Right Coast also reduced its hours of operation from 10:30 a.m. to 10 p.m. before the pandemic to 11 a.m. to 8 p.m., Eskow added. Right Coast is also closed on Tuesdays, Eskow said, but hoped to resume every day hours next spring or summer. “It’s all a numbers game,” he added.
A couple of food suppliers have had issues this year, Eskow noted. Those were mostly due to a lack of truck drivers or food pickers, he said. Beer delivery companies have also lacked drivers.
“This whole thing has been challenging,” Eskow said. “I think people really need to know what’s going on and realize that businesses are not back to normal, far from it.”
Fewer Hours But Record Sales
Meanwhile, Jeff Hurlburt, the primary owner of Clancy’s Irish Pub, 7000 W. 38th Ave., said Clancy’s had record sales volumes. “That’s despite being open 22 hours less per week, so we’re seeing record volumes in less time,” Hurlburt said. “I was shocked to see that when we looked at the records.”
When the pandemic initially led businesses to close, customers were limited to online orders and deliveries. “When that ended, people really wanted to get out and we’ve just been very busy since we reopened,” Hurlburt added. “It’s just resonated with people.”

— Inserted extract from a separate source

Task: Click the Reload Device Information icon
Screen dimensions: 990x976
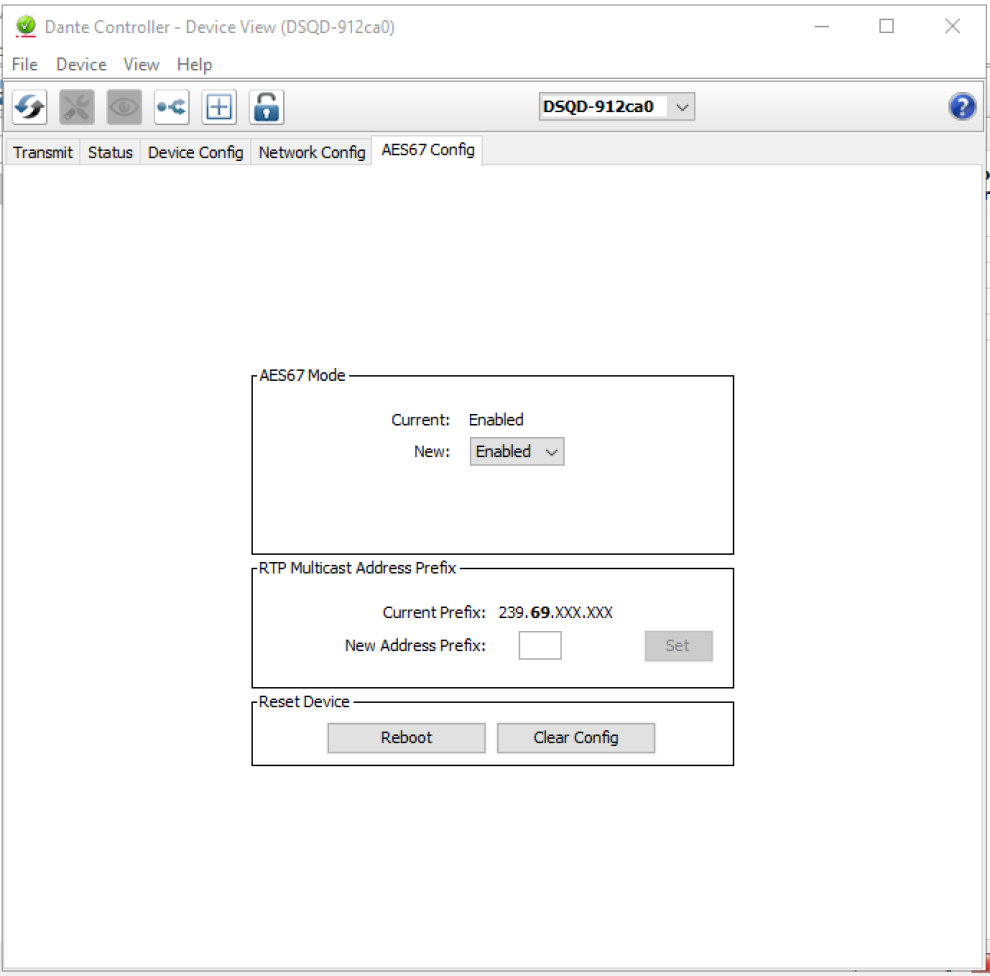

Clancy’s had been open until 2 a.m., but found the late hours were not busy enough to justify continuing, Hurlburt explained. Now, Clancy’s is open Friday and Saturday from 11 a.m. to midnight and Sunday through Thursday from 11 a.m. to 10 p.m.
Hurlburt said the staff of almost 20 people, all but two of them full-time, is making the same amount of money — “if not more” — as they did pre-pandemic.
“But it has been harder to find cooks, bartenders, waitresses because they can kind of write their own ticket,” he stated. “Food and beverage workers everywhere are looking at other industries that don’t require such long hours. It’s hard work; I know, I did it for 25 years.”
Clancy’s website lists 29 positions for applications. Hurlburt said most are not open, but applications are accepted and kept on file.
Supply chain issues have caused shortages of some common products, he said, such as ketchup, chicken and seafood. “We just try to be as diverse as possible,” Hurlburt said. “And if we get something, it’s usually incredibly expensive. Inflation is part of it, but we’ve managed to keep increased prices to a minimum.”
Adjusting To Changes
Liz Sage manages the Colorado Plus Brew Pub, 6995 W. 38th Ave., and said the business had been affected “the same as everyone else.” “We have enough staff now to be open the hours we need to be,” she stated, while admitting fewer people are employed than in recent years. “We’ve had some shortages of things here and there,” Sage added. “We learned that if we want something, we need to order it when the supplier has it and not wait.”
Supply prices have also increased, she said. “I really hope things get better into (2022),” Sage said.
The Swiss Flower & Gift Shoppe, 9890 W. 44th Ave., was “extremely fortunate,” according to owner Heidi Haas Sheard. “I’ve got a great team of workers and the work to justify keeping all of them working” through the pandemic, she said.
“We’ve been pretty busy,” despite challenging supply chain issues “across the board,” she noted. For instance, Haas Sheard said her holiday chocolate orders – a popular item during the holidays – will be delayed about a month. “We usually get all our Christmas orders done in July,” she said. Other vendors have had changes in their deliveries, too, Haas Sheard added.
Since these businesses were contacted, the discovery of a potentially more transmissible mutation of the coronavirus called omicron sent stock markets and oil prices plunging and raised new concerns about a slower-than-expected economic recovery in the coming year. That could mean supply chain, delivery and staffing issues might continue for some time.